## WHAT TO PRODUCE
Copy exactly the lines from the one containing "You are a GUI" through the last line of the records below, including both, and leave out any pictures.

[Stored data entries]
++++++++++
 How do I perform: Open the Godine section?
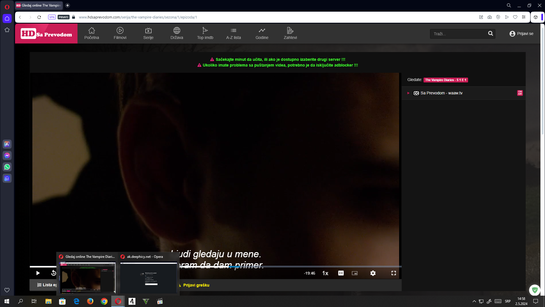[x=262, y=33]
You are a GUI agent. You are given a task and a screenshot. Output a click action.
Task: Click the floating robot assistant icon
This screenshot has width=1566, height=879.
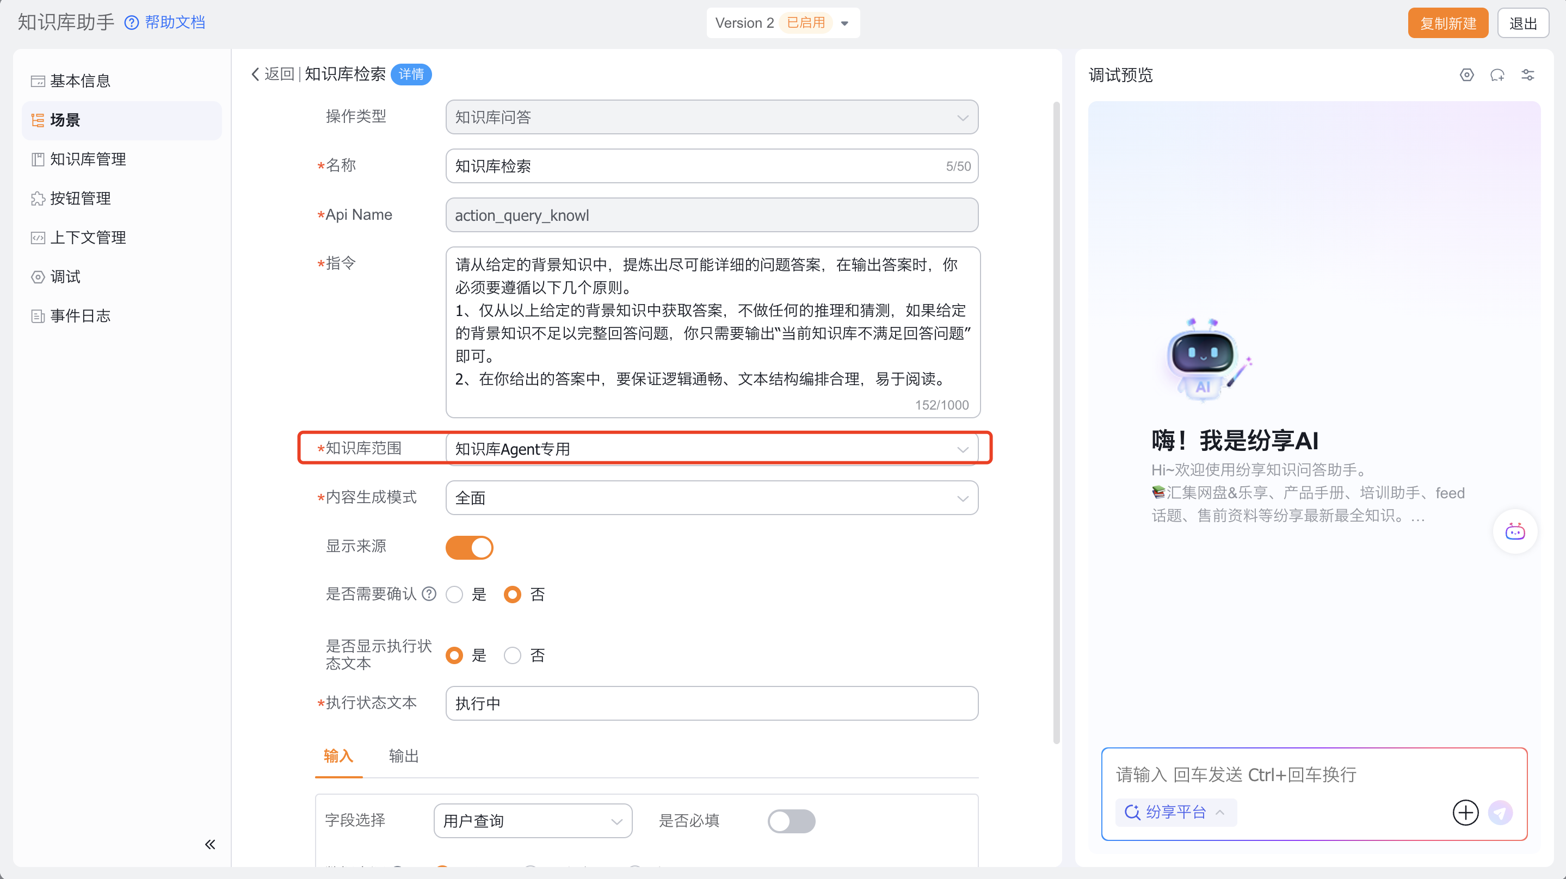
++++++++++
## WRITTEN RESPONSE
You are a GUI agent. You are given a task and a screenshot. Output a click action.
Task: Click the floating robot assistant icon
This screenshot has width=1566, height=879.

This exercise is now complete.